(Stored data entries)
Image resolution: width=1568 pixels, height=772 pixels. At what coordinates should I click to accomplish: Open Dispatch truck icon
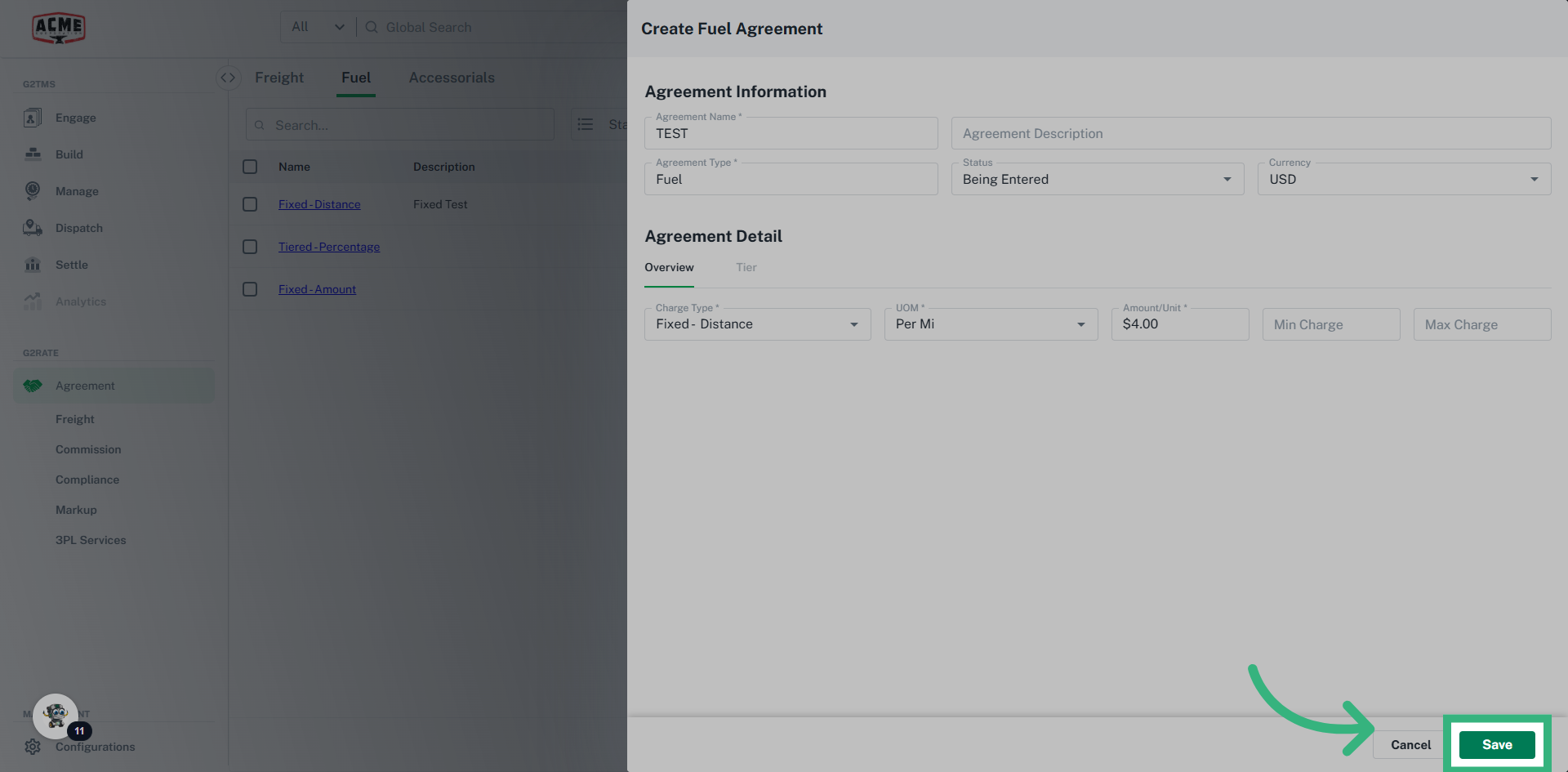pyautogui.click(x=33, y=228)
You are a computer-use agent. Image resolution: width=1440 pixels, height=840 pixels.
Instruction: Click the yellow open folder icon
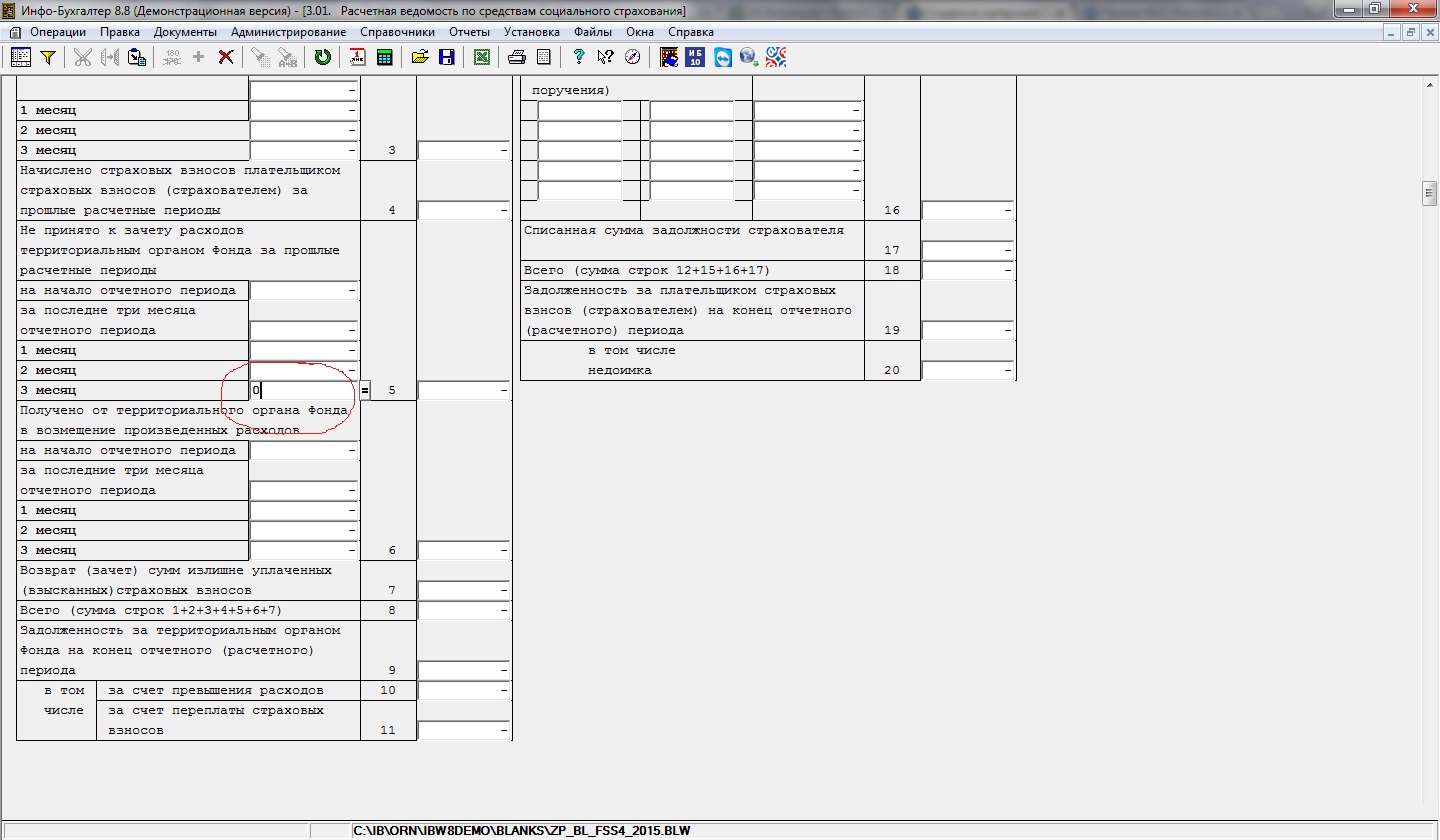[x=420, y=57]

### [What needs to be done]
Exactly repeat only the lines from the one with "You are a computer-use" to the closing line above, both included, and omit every picture.

### [Solved exercise]
You are a computer-use agent. Image resolution: width=1440 pixels, height=840 pixels.
Instruction: Click the yellow open folder icon
[x=420, y=57]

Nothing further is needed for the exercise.